- Programming in general is a thing I struggle with. I believe myself to be fairly competent with DM and have been trying to improve with it over the last year, but when it comes to actually creating a system or such, I basically hit a brick wall. I can never decide on the best way to handle something. This mindset partially comes from some older projects I did that were... complete messes when I got any progress in them. I'd rather do it right the first time than end up with a huge convoluted pile of garbage that I have to fix.
- Motivation is another. When I have an idea and work on it a bit, then stop and start again another day, I always sit back and go "why bother? Who would think this is fun? Would someone pay for this if I wanted to try to make money off of this?" Even with simple ideas that I know for a fact I could create, I always run into motivational problems.
- Teamwork, when looking at it, is something I've never been able to do. All of my projects thus far have been pretty much myself without help. At a point, I go "I wish I had someone to help me", and even attempt to seek help. When I get help though, I honestly don't know what to do with it because I prefer to write everything myself (a faulty reason behind why I don't use libraries, I've never felt comfortable using another's code due to how I like to format mine). Working on a project alone is certainly a motivation killer for me.
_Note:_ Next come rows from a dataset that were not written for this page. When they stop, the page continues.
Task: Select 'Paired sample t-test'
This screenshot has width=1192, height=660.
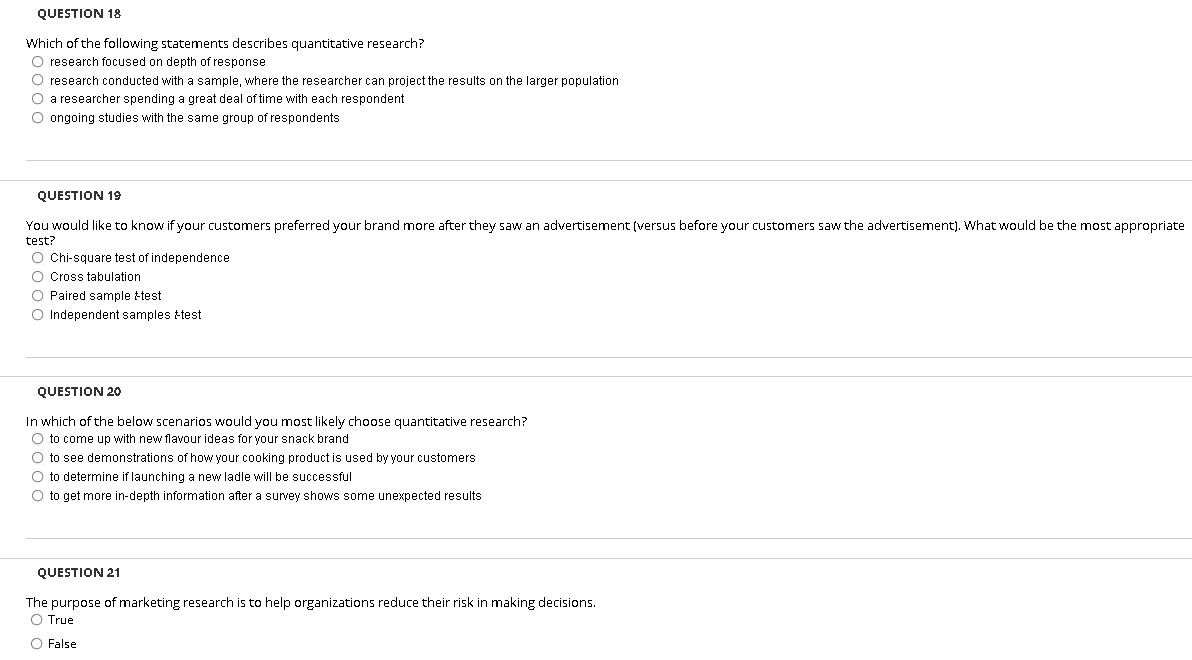Action: (x=37, y=295)
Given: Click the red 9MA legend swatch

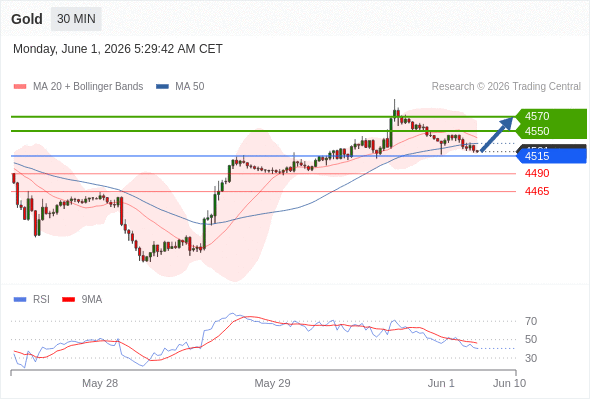Looking at the screenshot, I should [x=68, y=300].
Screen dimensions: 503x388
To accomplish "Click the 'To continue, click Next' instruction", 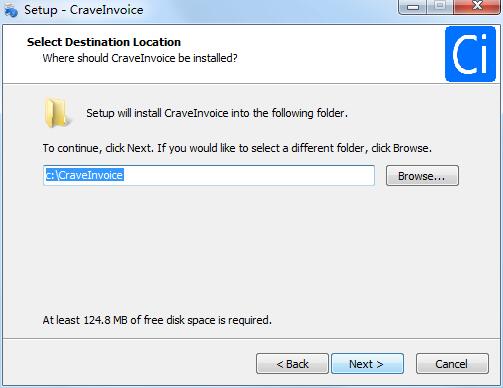I will coord(237,148).
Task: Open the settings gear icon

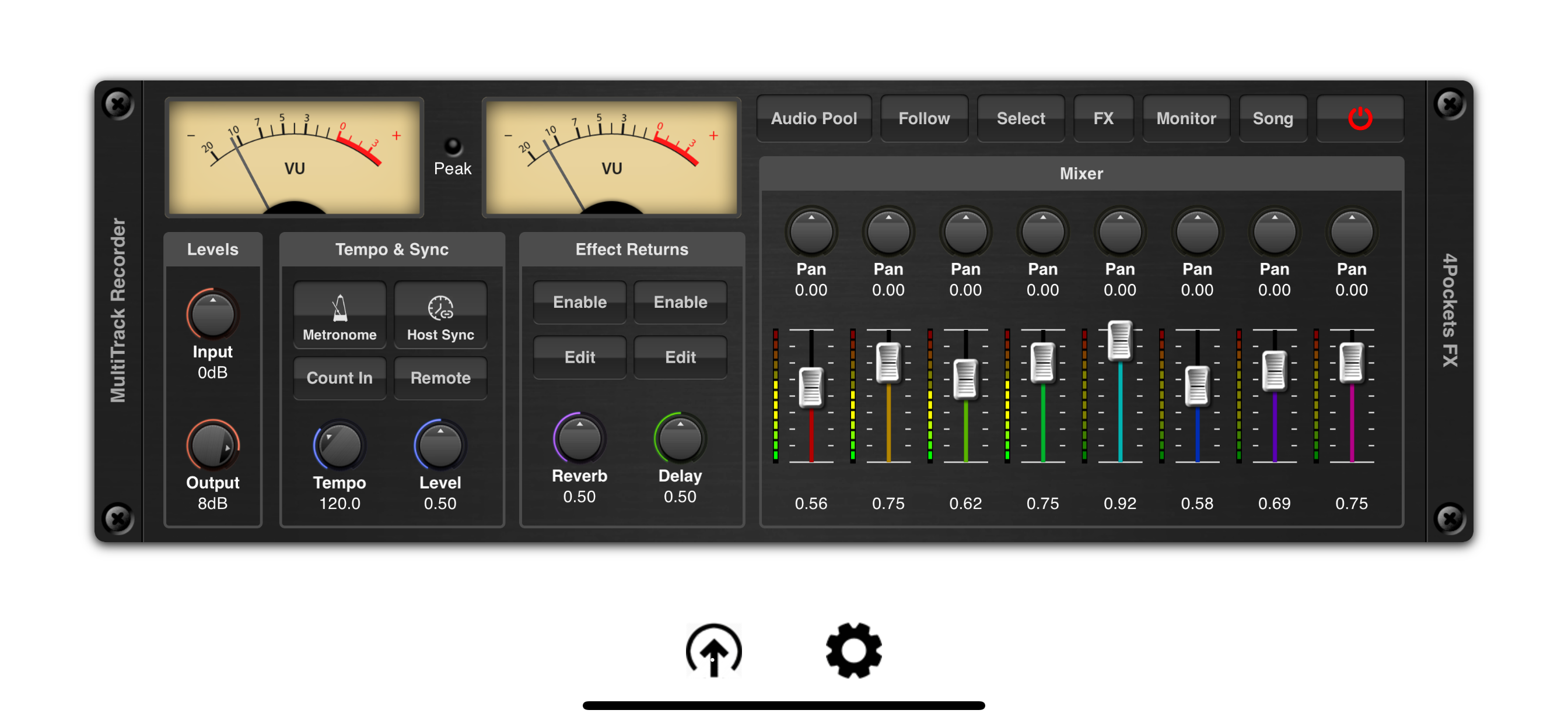Action: (853, 651)
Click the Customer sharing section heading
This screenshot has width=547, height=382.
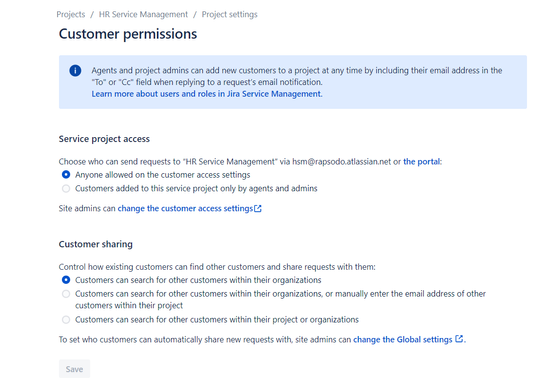click(x=96, y=244)
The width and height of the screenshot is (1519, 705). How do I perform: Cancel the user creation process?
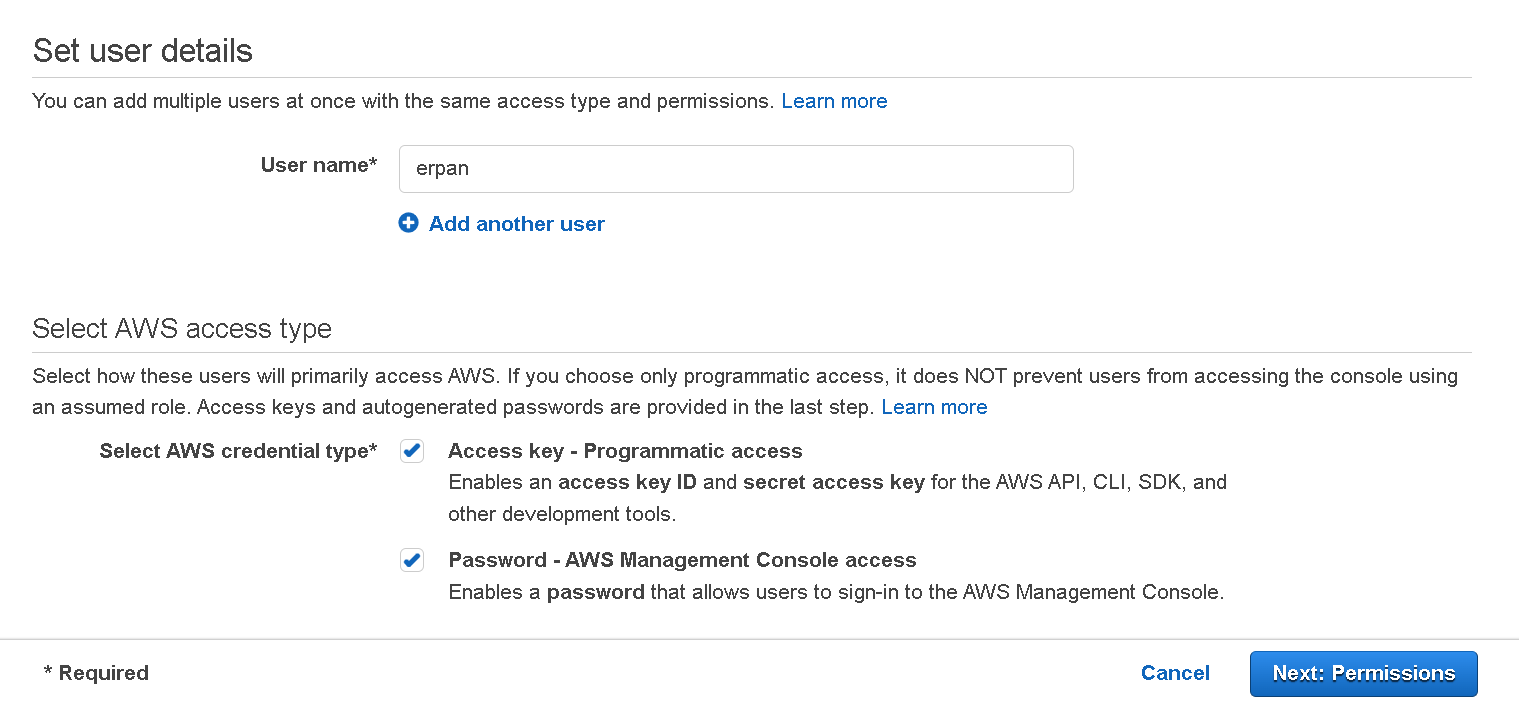(1175, 673)
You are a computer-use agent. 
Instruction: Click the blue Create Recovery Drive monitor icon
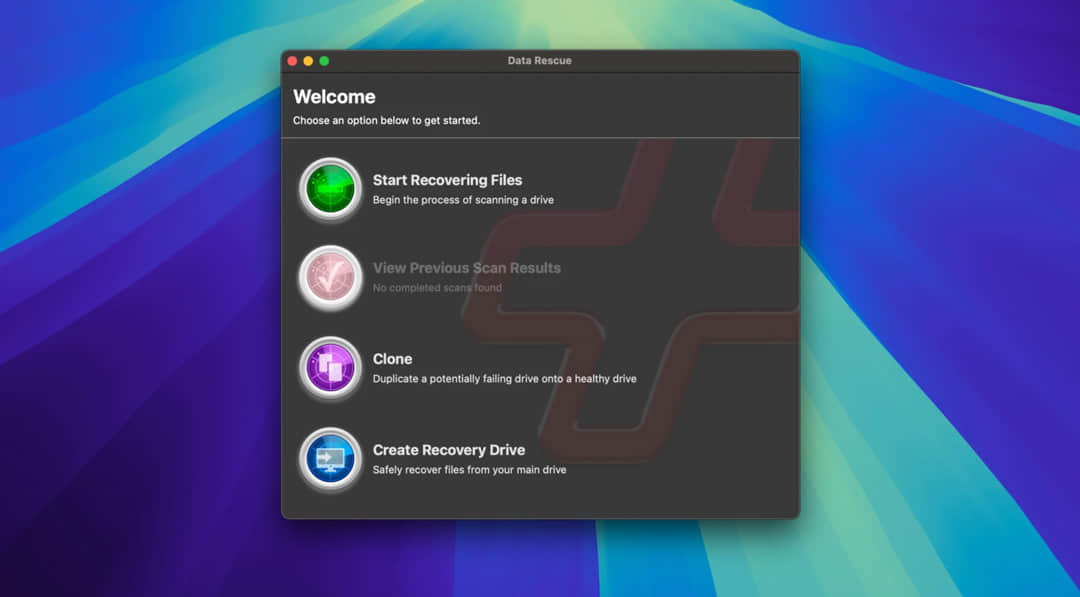[x=330, y=458]
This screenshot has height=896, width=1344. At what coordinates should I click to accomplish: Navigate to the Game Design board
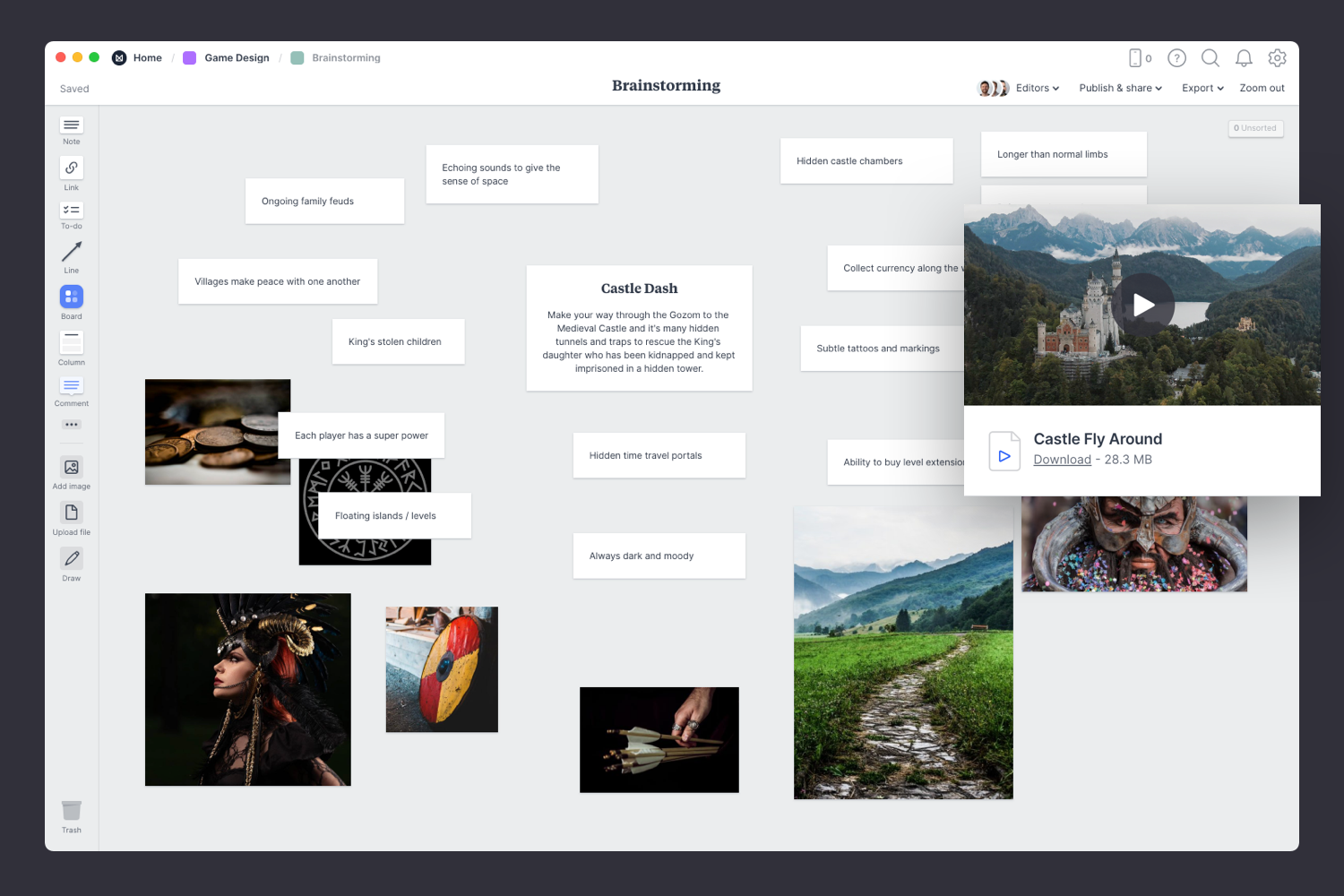(x=237, y=57)
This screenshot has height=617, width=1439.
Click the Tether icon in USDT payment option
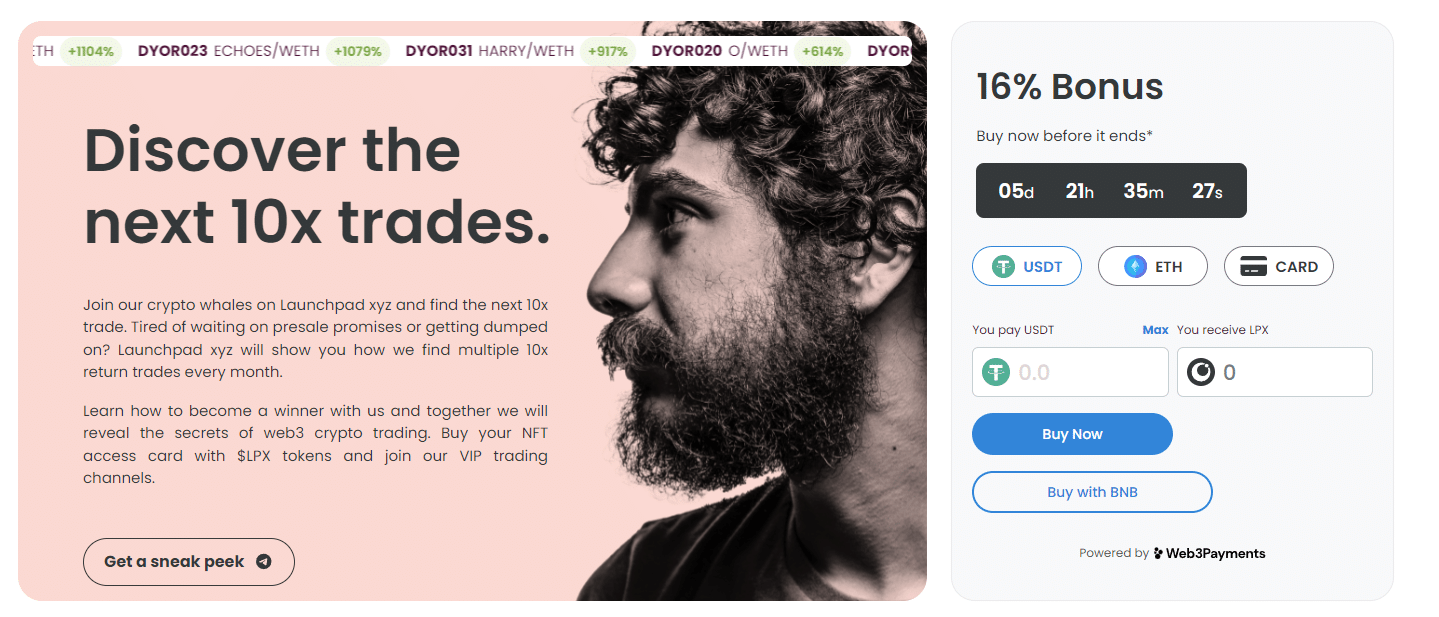(x=1003, y=267)
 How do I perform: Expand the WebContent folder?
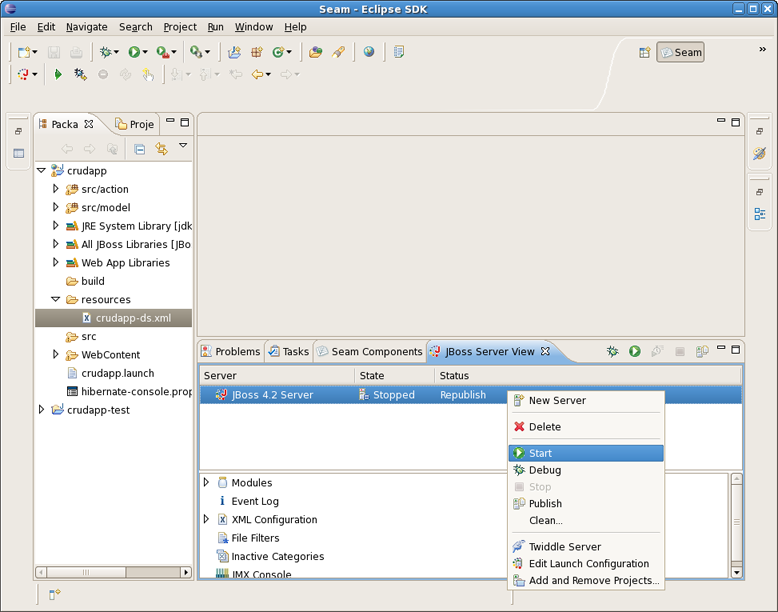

I've wrote down on a notepad that sits on my desk that says "FINISH A GAME BY SEPTEMBER 15TH YOU LOON", and every day I look at it. I want to finish a game by September 15th, but I cannot make myself do it. I have no incentive, no drive, but I want to do it. Something is horribly wrong with me.
In other news, I beat Regressia about a week or two ago and I must say it was a very fun ride. Never before have I been so into a game and the mysteries hidden within it. I whole-heartily recommend it to anyone that likes RPGs, etc.